** ACTION ITEM **
Pictures excluded, retype the lines from the one containing "Switch to Conteúdos" through the last line of the data below, both included.

-------- INPUT DATA

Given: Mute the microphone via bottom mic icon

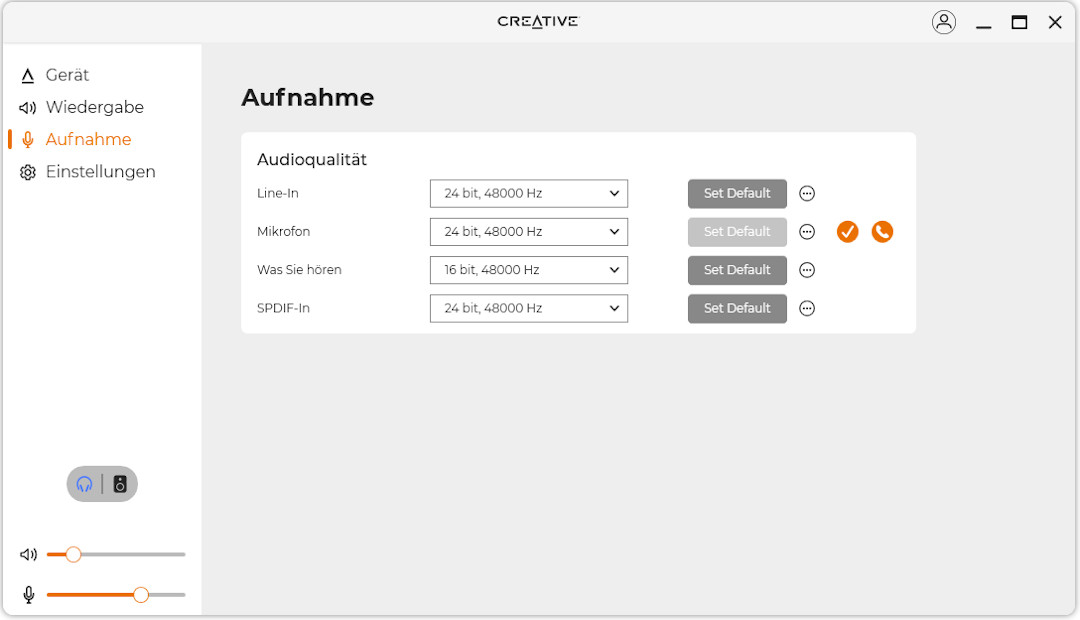Looking at the screenshot, I should coord(28,595).
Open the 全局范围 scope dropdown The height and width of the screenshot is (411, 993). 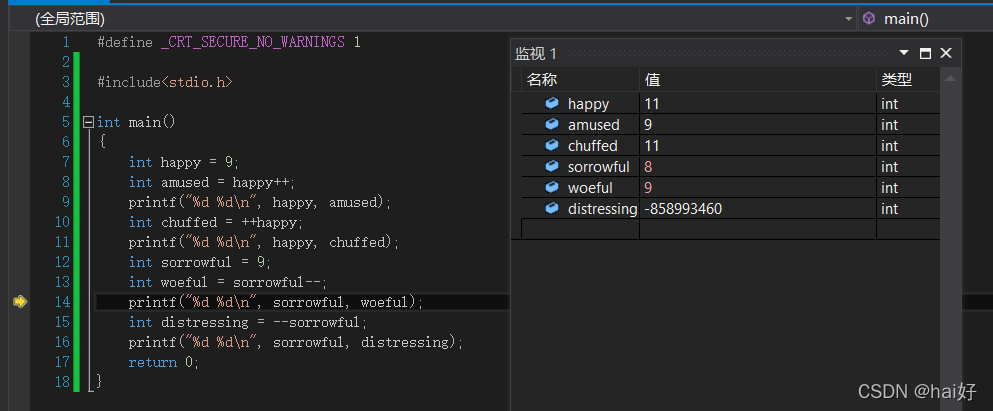click(848, 18)
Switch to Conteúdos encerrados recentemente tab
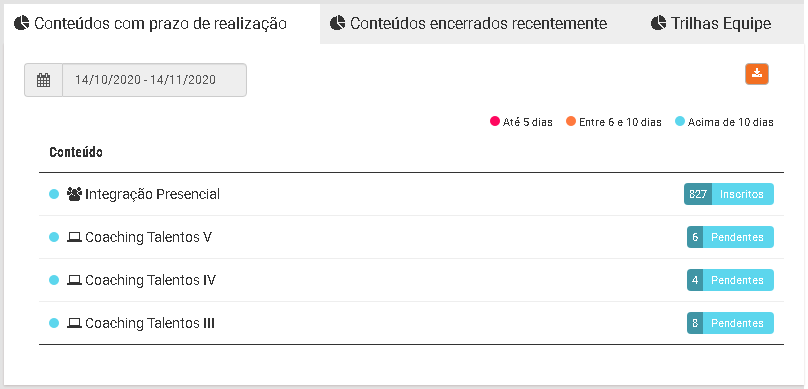 click(x=468, y=23)
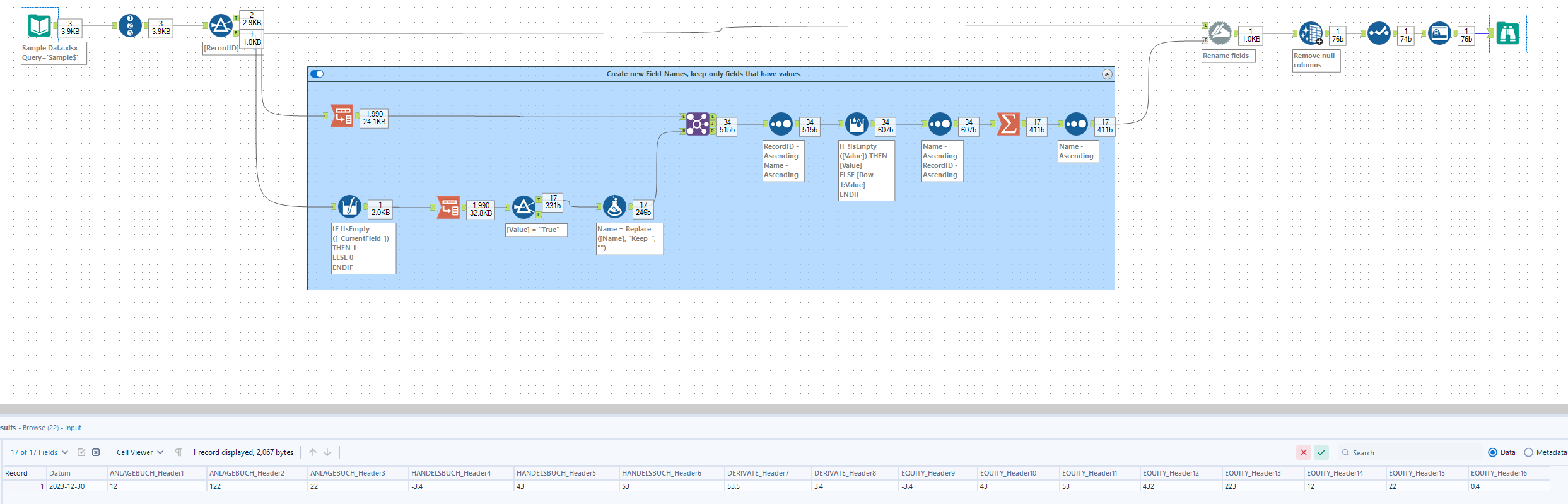Select the Join Multiple tool icon

pos(698,124)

----------------

** SOLUTION **
Switch to Conteúdos encerrados recentemente tab
 click(x=468, y=23)
Select the Join Multiple tool icon

pos(698,124)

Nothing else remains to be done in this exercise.